Washington | Loneliness is more than just a feeling, it triggers physiological changes which may cause illness and early death in older adults, a new study has claimed. Perceived social isolation is a major health risk for older adults that can increase their risk of premature death by 14 per cent, researchers said.
Researchers have long known the dangers of loneliness, but the cellular mechanisms by which loneliness causes adverse health outcomes have not been well understood. Now a team of researchers, including University of Chicago psychologist John Cacioppo, has shed new light on how loneliness triggers physiological responses that can ultimately make us sick.
The study shows that loneliness leads to fight or flight stress signalling, which can ultimately affect the production of white blood cells. `The study examined loneliness in both humans and rhesus macaques, a highly social primate species. The human subjects were participants in the Chicago Health, Ageing, and Social Relations Study, a longitudinal study that began in 2002 with adults aged 50-68.

Required action: Rewrite the passage of the loneliness article from "Washington | Loneliness" up to and including "make us sick.", swapping "older adults" for "elderly people".

Excerpted records:
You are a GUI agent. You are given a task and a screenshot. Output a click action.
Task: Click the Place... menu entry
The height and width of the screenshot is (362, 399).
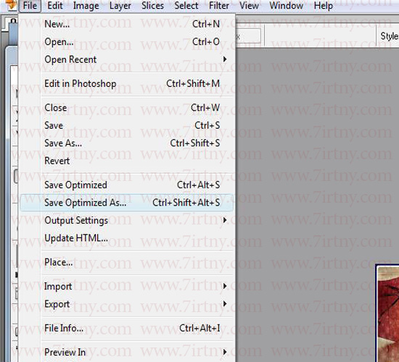click(x=127, y=262)
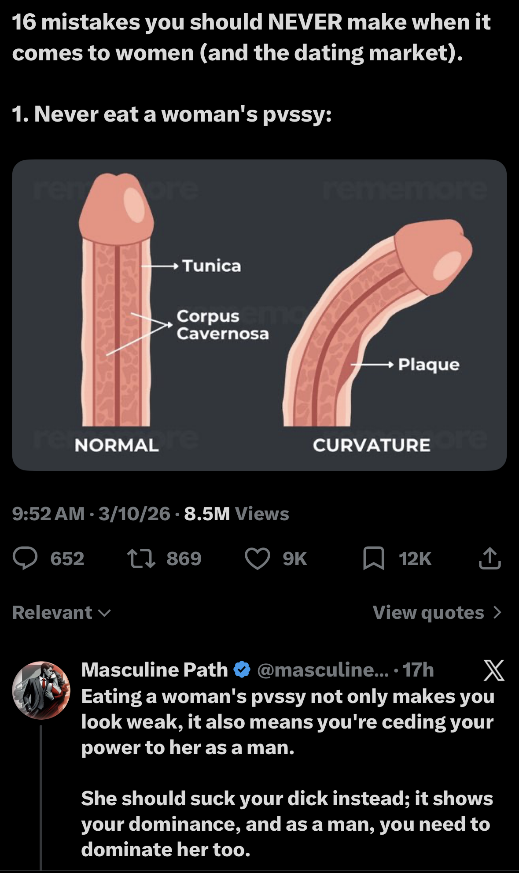Image resolution: width=519 pixels, height=873 pixels.
Task: View the 8.5M Views analytics
Action: 236,514
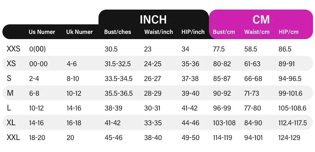The image size is (315, 152).
Task: Select the XXS size row label
Action: 14,49
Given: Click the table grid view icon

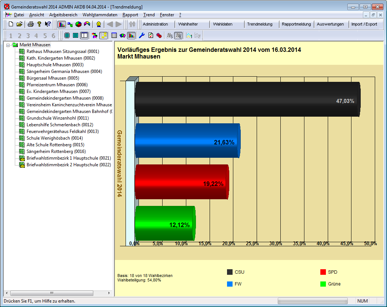Looking at the screenshot, I should (114, 36).
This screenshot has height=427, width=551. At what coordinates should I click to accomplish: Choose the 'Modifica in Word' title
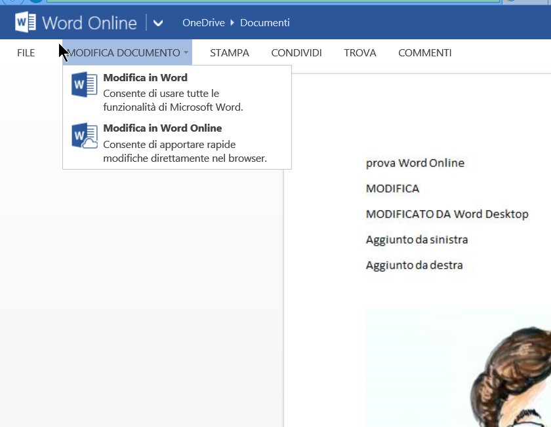click(x=145, y=78)
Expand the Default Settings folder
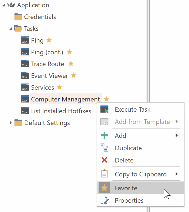Screen dimensions: 189x212 pos(11,123)
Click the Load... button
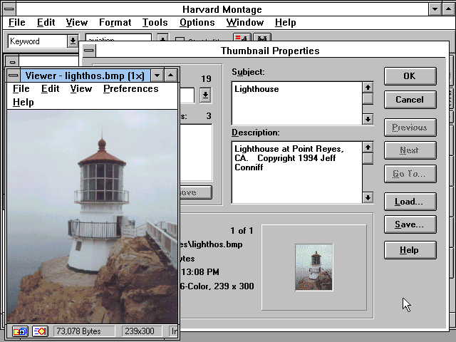 pos(410,202)
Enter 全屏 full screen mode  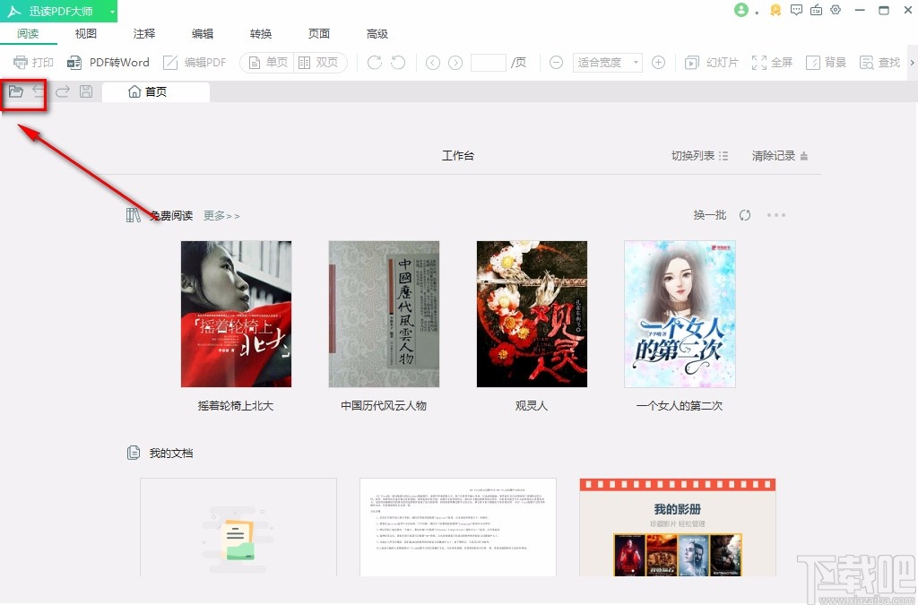tap(773, 62)
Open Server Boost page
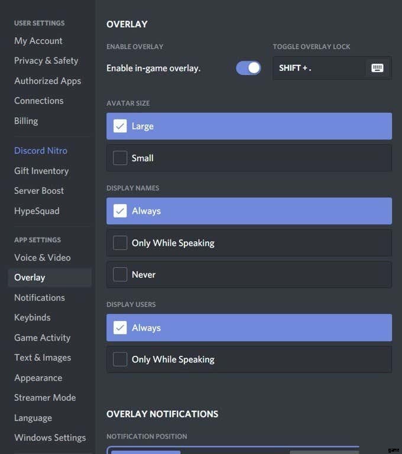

Your solution:
Washington | Loneliness is more than just a feeling, it triggers physiological changes which may cause illness and early death in elderly people, a new study has claimed. Perceived social isolation is a major health risk for elderly people that can increase their risk of premature death by 14 per cent, researchers said.
Researchers have long known the dangers of loneliness, but the cellular mechanisms by which loneliness causes adverse health outcomes have not been well understood. Now a team of researchers, including University of Chicago psychologist John Cacioppo, has shed new light on how loneliness triggers physiological responses that can ultimately make us sick.